People probably carry from 5 to 10 variant or disease genes in their cells. Problems actually arise when the disease gene is dominant or when the same recessive disease gene is present on both chromosomes of a pair. Problems also occur when several variant genes interact with each other – or with environment – that increase susceptibility to diseases.

If a person carries the dominant gene for a disease, he or she will usually have the disease, and each of the person’s children will have a 50% chance of inheriting the gene and getting the disease. Diseases caused by a dominant gene include achondroplasia. Marfan syndrome and Huntington disease.

People who have one recessive gene for a disease are called carriers. They don’t usually have the disease because they have a normal gene of that pair that can do the job. When two carriers have a child together, however, the child has a 25% chance of getting the disease gene from both parents and in turn getting the disease. Cystic fibrosis, sickle cell anemia, and Tay-Sachs disease are caused by such recessive disease genes.

Some recessive genetic variants are carried only on the X chromosome, which means that usually only guys can develop the disease because they have only one X chromosome. Girls have two X chromosomes, so they would need to inherit two copies of the recessive genes to get the disease. X-linked disorders include the bleeding disorder, hemophilia and color blindness.

◆ **Extracted information**:
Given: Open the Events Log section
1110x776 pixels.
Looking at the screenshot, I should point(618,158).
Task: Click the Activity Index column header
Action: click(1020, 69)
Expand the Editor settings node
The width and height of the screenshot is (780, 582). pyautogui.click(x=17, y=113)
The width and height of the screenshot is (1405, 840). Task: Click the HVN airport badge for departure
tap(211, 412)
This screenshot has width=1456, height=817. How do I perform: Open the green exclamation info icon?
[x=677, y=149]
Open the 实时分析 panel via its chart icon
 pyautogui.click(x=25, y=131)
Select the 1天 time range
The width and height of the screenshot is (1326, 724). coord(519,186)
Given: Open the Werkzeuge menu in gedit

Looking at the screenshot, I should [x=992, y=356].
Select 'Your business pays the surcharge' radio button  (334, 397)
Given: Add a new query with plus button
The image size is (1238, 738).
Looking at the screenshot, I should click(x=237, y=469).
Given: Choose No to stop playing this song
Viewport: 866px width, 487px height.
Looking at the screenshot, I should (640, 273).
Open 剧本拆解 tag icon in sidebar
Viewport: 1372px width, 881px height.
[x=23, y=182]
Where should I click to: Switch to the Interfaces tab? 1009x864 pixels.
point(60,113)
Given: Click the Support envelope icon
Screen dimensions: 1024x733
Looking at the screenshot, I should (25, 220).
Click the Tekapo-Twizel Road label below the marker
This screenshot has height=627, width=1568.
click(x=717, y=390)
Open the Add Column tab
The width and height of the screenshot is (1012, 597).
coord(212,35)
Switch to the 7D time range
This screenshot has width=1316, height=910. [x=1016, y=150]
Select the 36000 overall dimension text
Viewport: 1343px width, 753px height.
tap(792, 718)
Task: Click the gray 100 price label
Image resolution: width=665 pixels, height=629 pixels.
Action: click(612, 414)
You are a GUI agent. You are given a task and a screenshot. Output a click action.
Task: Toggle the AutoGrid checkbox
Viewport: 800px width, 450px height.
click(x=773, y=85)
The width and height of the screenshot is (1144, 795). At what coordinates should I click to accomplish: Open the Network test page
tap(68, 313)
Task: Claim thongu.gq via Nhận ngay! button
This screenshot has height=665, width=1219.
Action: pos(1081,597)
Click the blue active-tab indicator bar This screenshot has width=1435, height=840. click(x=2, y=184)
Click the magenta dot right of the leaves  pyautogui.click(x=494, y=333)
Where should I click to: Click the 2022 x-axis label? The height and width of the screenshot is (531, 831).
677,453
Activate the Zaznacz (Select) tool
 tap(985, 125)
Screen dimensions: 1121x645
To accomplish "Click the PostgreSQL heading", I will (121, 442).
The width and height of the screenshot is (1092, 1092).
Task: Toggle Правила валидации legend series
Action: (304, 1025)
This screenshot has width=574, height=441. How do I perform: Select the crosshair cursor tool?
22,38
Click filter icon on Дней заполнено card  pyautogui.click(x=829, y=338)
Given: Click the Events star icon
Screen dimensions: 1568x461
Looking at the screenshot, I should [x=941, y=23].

◆ **Tasks**:
1. In the passage on disease genes, what chance does each child of a person with a dominant disease gene have of inheriting that gene?
2. Reproduce the part of the passage on disease genes that runs from "People who have" up to and including "and color blindness.".
The rows are separate material and have nothing to do with the passage on disease genes.

◆ **Solved problems**:
1. Each child has a 50% chance of inheriting the gene and getting the disease.

2.
People who have one recessive gene for a disease are called carriers. They don’t usually have the disease because they have a normal gene of that pair that can do the job. When two carriers have a child together, however, the child has a 25% chance of getting the disease gene from both parents and in turn getting the disease. Cystic fibrosis, sickle cell anemia, and Tay-Sachs disease are caused by such recessive disease genes.

Some recessive genetic variants are carried only on the X chromosome, which means that usually only guys can develop the disease because they have only one X chromosome. Girls have two X chromosomes, so they would need to inherit two copies of the recessive genes to get the disease. X-linked disorders include the bleeding disorder, hemophilia and color blindness.